Зато своей мрачной иронией, скепсисом, причудливо сочетающимися с морализаторством, здравомыслием, логикой и вескостью суждений, доктор Джонсон не уступит, пожалуй, самым изверившимся скептикам XX столетия. «Патриотизм – последнее прибежище негодяя», «Когда мясник говорит вам, что сердце его обливается за родину кровью, он знает, что говорит» – это сказано словно сегодня, нашим современником, а возможно, и кем-то из наших изверившихся соотечественников…

Даже эта небольшая подборка – свидетельство почти уникального многообразия литературного дарования доктора Джонсона. Джонсон, кажется, мог бы заменить собой литературу целой страны и эпохи, он в еще большей мере, чем его соотечественники Дефо или Киплинг, испытал себя практически во всех существующих жанрах. Из-под его пера выходили «Словарь английского языка» и роман, поэма и автобиография, рецензии, полемические статьи и очерки на темы актуальные, животрепещущие (не случайно сегодня самая престижная литературная премия в Великобритании за произведение в жанре non-fiction носит имя Сэмюэля Джонсона), и отвлеченные, заумные, литературоведческие исследования, и путевые заметки, стихи и пьесы, письма и дневники, жизнеописания и даже проповеди. Чтобы читатель ощутил диапазон, необъятный круг интересов и неистощимый творческий темперамент крупнейшего английского просветителя, приведем почти наугад названия лишь некоторых из написанных им в разные годы произведений: «Эпитафия Хоггарту», «Об архаизме в поэзии», «Пародия на Томаса Уортона», «Видение Теодора, тенерифского отшельника», «О смертной казни», «Необходимость всеобщих знаний», «Родительская тирания», «История проститутки», «Как стать критиком», «Долговые тюрьмы», «История Расселаса, принца Абиссинского», «Европейский гнет в Америке», «О долге журналиста», «Отвага простого английского солдата», «Путешествие к западным островам Шотландии», «О стоицизме»…

Многогранность и незаурядность дарования доктора Джонсона как нельзя лучше выражены в лишенной громких эпитетов и оттого тем более весомой надписи на его лондонском памятнике. Чуть подавшись вперед, мэтр стоит с раскрытой книгой в руке спиной к имперскому Стрэнду и помпезному монументу викторианскому «державнику» Гладстону и лицом к журналистской Флит-стрит, а на барельефе перечислены почти все существующие литературные профессии: «Критик, эссеист, филолог, драматург, поэт, острослов, политический писатель, моралист, биограф, собеседник».

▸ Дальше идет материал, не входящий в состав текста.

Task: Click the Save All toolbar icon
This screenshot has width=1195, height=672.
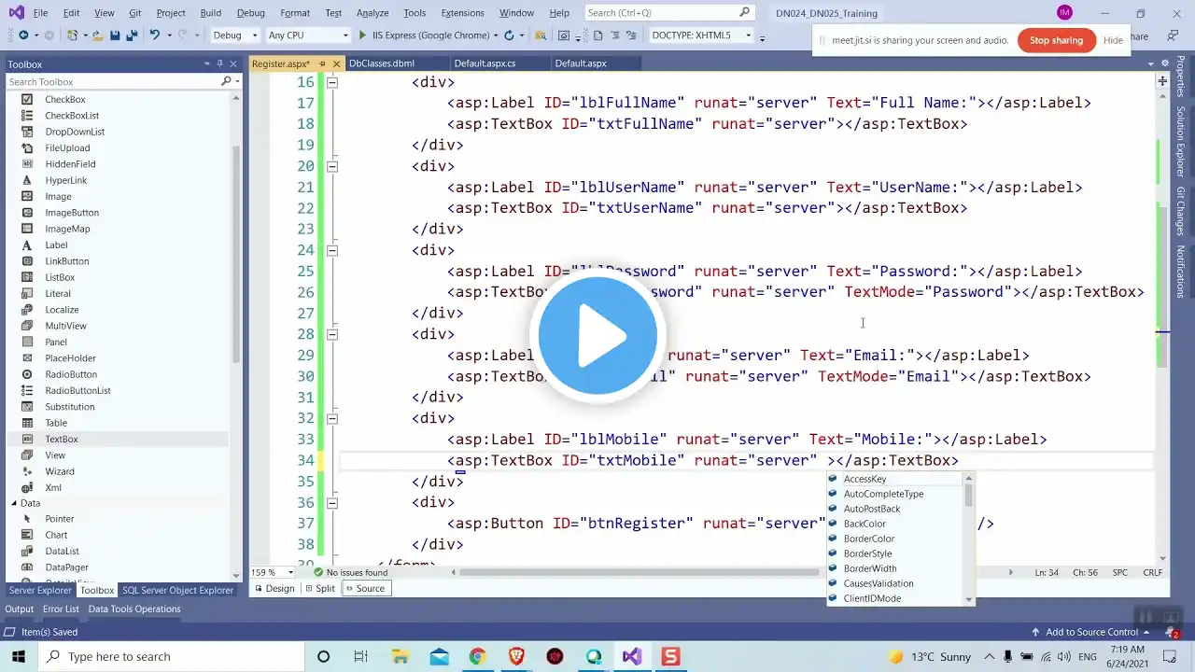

In pluribus unus. Един во многих лицах.

Перевод осуществлен по изданию: Johnson Samuel.The Major Works. Oxford University Press, 1984.

 

ЭССЕ

Очерки «Аллегория критики» и «О пользе биографии» писались одновременно со «Словарем английского языка» и печатались в журнале «Рэмблер», выходившем два раза в неделю между 20 марта 1750 и 14 марта 1752 года. «Аллегория критики» вышла в третьем номере «Рэмблера» от 27 марта 1750 года, «О пользе биографии» – в шестидесятом от 13 октября 1750 года. Эссе, печатавшимся в «Рэмблере», Джонсон придавал особое значение. «Все прочие мои сочинения, – говорил он в конце жизни, – это вино и вода, «Рэмблер» же – настоящее, неразбавленное вино».

 

АЛЛЕГОРИЯКРИТИКИ

Virtus repulsae nescia sordidae

Intaminatis fulget honoribus:

Nec sumit aut ponit secures

Arbitrio popularis aurae.

Ноr. Ub. III. Od. 1711.

 

Задача всякого автора состоит в том, чтобы либо учить тому, что еще неизвестно, либо предлагать читателю известные истины в своем представлении. Либо открывать новые горизонты, либо преображать привычное, дабы увидеть его в новом свете, придать ему большую привлекательность, украсить своими образами те области, где человеческий ум уже побывал, и тем самым склонить его вернуться и посмотреть еще раз на вещи, по которым мы – по невниманию или по легкомыслию – лишь скользнули небрежным взглядом.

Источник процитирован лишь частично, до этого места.